Prescription drug prices have once again become a hot-button issue this presidential campaign season, thanks in no small part to one unscrupulous young biotech executive who smirked his way through recent Congressional hearings on the matter. But the outrage and emotion generated by the kind of price-gouging practices at Turing Pharmaceuticals can feed the false notion that there’s an easy fix to an issue as complex as prescription drug pricing.
Most people are familiar with the large drug and insurances companies, which seem like obvious targets for reform. But what if I told you that an invisible layer of intermediaries between the two have become not just some of the biggest players in the health care industry, but some of the largest companies in the country?
So-called pharmacy benefit managers (PBMs) were initially designed to control drug pricing through claims processing and price negotiation. But in reality, the three out-of-state PBMs that dominate Washington’s health care marketplace have become larger and more profitable than Boeing, Amazon or Microsoft. In fact, they’ve become larger than Pfizer and Merck.
Can anyone be surprised that prescription drugs have become unaffordable for many Washington families at the same time that the middlemen meant to keep prices down have grown larger than the two biggest drug manufacturers themselves?
Worse still, PBMs are unregulated in Washington. This has allowed them to assert power over basic elements of patient care that is both unparalleled and unconscionable, including the type of medication patients are allowed, the dosage and frequency they may take it, the co-pays they must pay, and even where they may go to receive their care.
Far too often, patients with deadly or debilitating illnesses are learning that PBMs refuse to cover their generic drugs. Patients seeking “covered” medications from their pharmacies are discovering that PBMs will not adequately reimburse the pharmacy for the cost of their medications. This is putting pharmacists in the no-win position either of turning away patients in need (placing patients’ health at risk), or providing medication at below their own costs (placing their own businesses at risk).
Most pharmacy owners would sooner risk their businesses than turn away sick patients in need of medicine. And, indeed, both local and chain drugstores in communities throughout Washington are closing their doors – especially rural drugstores, the lifeline for patients in our rural and underserved communities.
The predatory activity of PBMs is unacceptable and dangerous. It must come to an end, and legislation currently under consideration in Olympia would put Washington firmly on that path.
Senate Bill 5857 would bring PBMs under the regulatory oversight of the Office of the Insurance Commissioner, make their pricing schemes transparent to lawmakers and the public and create an independent appeals process – which would help curb the disturbing trends we are currently witnessing in Washington’s prescription drug market.
SB 5857 faces tough opposition from Express Scripts, CVS Health, and OptumRx, the powerful but invisible PBMs with a stranglehold on the Washington drug market. But by raising enough awareness among patients about the effects of PBMs’ undue influence in pricing their medications, there is still an opportunity to pass this important consumer- and patient-protection legislation this legislative session.

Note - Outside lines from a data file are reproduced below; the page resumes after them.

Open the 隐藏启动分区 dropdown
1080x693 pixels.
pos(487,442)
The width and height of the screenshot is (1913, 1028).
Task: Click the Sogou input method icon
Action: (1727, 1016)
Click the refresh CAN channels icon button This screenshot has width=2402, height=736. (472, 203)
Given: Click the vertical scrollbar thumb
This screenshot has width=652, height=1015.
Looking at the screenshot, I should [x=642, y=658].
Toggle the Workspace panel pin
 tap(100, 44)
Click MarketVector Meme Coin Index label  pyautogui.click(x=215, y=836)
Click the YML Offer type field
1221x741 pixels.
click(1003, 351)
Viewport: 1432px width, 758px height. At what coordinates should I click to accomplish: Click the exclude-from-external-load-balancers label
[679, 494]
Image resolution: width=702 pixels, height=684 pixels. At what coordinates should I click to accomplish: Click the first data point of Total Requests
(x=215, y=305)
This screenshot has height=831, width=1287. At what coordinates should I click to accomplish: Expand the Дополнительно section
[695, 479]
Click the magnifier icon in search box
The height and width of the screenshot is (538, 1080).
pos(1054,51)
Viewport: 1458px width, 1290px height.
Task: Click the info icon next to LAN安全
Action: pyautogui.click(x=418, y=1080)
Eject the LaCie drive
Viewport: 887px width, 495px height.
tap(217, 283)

Regulating PBMs is not the sole solution to keeping prescription drugs affordable and accessible for Washington families, but there’s no question that the unregulated and predatory practices of PBMs are making it much harder both for families and pharmacists to pay for the prescription drugs they need. Bringing PBMs into a regulatory framework will protect patients’ health and their wallet, while preserving their access to their needed medicines.
Please stand with your local drugstore in urging your state lawmakers to support the passage of SB 5857.
Jeff Rochon is the CEO of the Washington State Pharmacy Association.